[Task requirements]
• 1. List the three sections of the exhibition as the essay on robots and art describes them.
• 2. According to the essay on robots and art, what is the writer's reason for believing that a robot cannot create a work of visual art?
• 3. Write a continuation of the essay on robots and art, starting after its last sentence.

[Passage]
March 29, 2024

Can robots make art?

Visiting the exhibition Artists and Robots at the Grand Palais in Paris, I happened on the artist ORLAN, best known for her work involving body modification.

A white woman dressed in black stands in a room with the walls, ceiling and floor covered in swirling black and white patterns.

She was standing close to her 2017 work ORLAN and the ORLANOID, in which her video presence interrogates a lookalike robot on matters of life and death. Having borrowed the robot’s lensless glasses for a photo shoot, she needed her own back.

I was struck by the robot’s lack of reaction as she made the swap. It underscored my answer to the question posed by this exhibition: can a robot create a work of visual art?

My feeling is no, for the simple reason that it can’t see. I recommend a visit to the show, nonetheless. It forced me to examine what I mean by seeing or – more broadly – sensing the world, and hence what I mean by art.

A sculpture made of metal rods and coloured panels stands on a black podium, its shadow cast on the walls in different colours.

CYSPP1, a 1956 cybernetic sculpture with autonomous movement, by Nicholas Schöffer. Credit: Artwork courtesy of Frank James Marlot–Eleonore Schöffer Collection. Photo by Aldo Paredes for Rmn-Grand Palais 2018. Adagp Paris 2018.

The exhibition showcases robots and their output in three roughly chronological sections. The first recounts how, starting in the 1950s, visionary artists such as Jean Tinguely and Nicolas Schöffer built robots – to begin with, no more than collections of mobile parts driven by motors – to create kinetic art. The second tracks that impulse forward from the digital revolution, starting in the 1970s. And the third, optimistically entitled ‘The robot emancipates itself’, explores their present status and looks to the future.

[Data extract]
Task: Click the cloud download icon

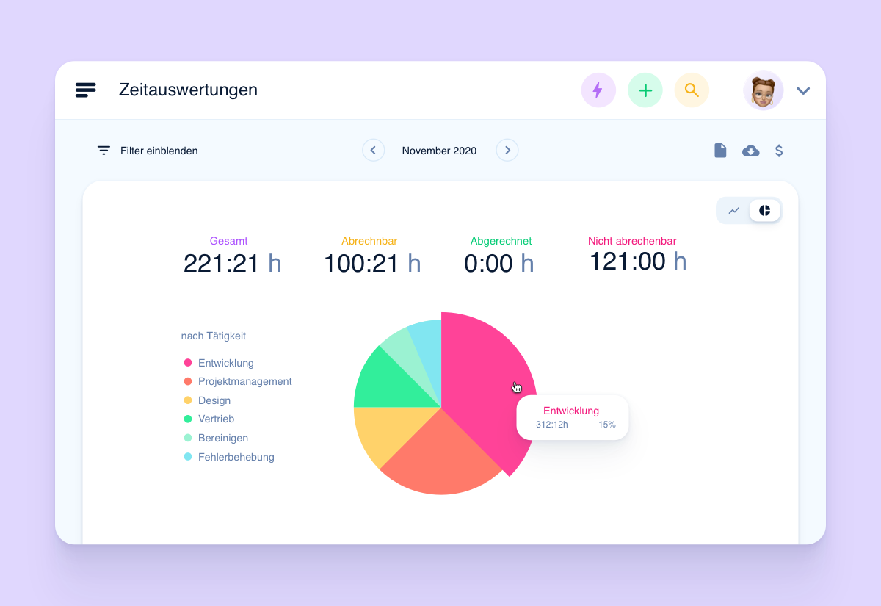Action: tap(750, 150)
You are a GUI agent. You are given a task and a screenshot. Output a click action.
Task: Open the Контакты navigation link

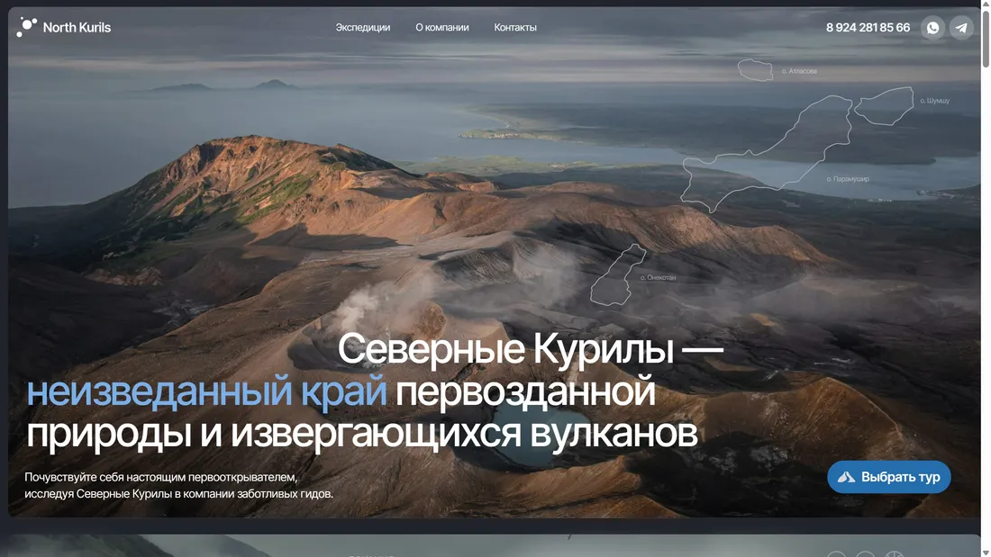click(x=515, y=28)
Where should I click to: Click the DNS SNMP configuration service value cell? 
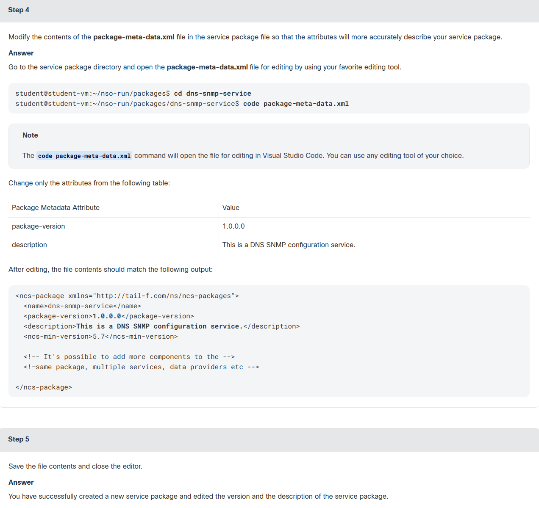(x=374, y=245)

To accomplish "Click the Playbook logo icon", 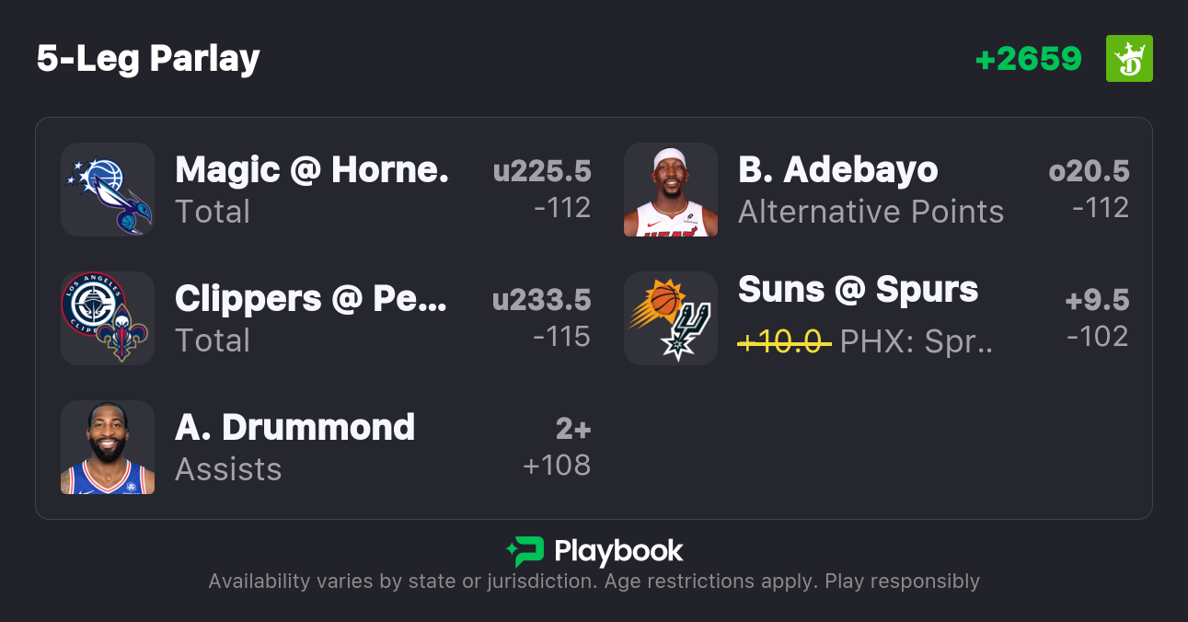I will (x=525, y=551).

[Exercise answers]
• 1.
1. The first section recounts how, starting in the 1950s, visionary artists such as Jean Tinguely and Nicolas Schöffer built robots, at first no more than collections of mobile parts driven by motors, to create kinetic art.
2. The second section tracks that impulse forward from the digital revolution, starting in the 1970s.
3. The third section, entitled ‘The robot emancipates itself’, explores the present status of robots and looks to the future.

• 2. The writer's reason is that a robot cannot see.

• 3.
When robots were all jointed arms and motors, they executed an artist’s vision channelled by their own capacities as machines. Modern French artist Patrick Tresset’s ironic spin on this relationship features in the first section of the show. In the installation Human Study #2, three sets of robot arms and cameras – the ‘hand’ and ‘eye’ – repeatedly draw a set of objects including a stuffed fox and a human skull. They are programmed to copy both the objects and Tresset’s drawing technique, while introducing small variations that he characterizes as artistic, expressive and obsessional. It’s through such serendipitous additions and mistakes, the artist seems to suggest, that the greats became great.

Three sets of robot arms and cameras on tables, drawing a still life of a stuffed fox, a stuffed raven and a human skull.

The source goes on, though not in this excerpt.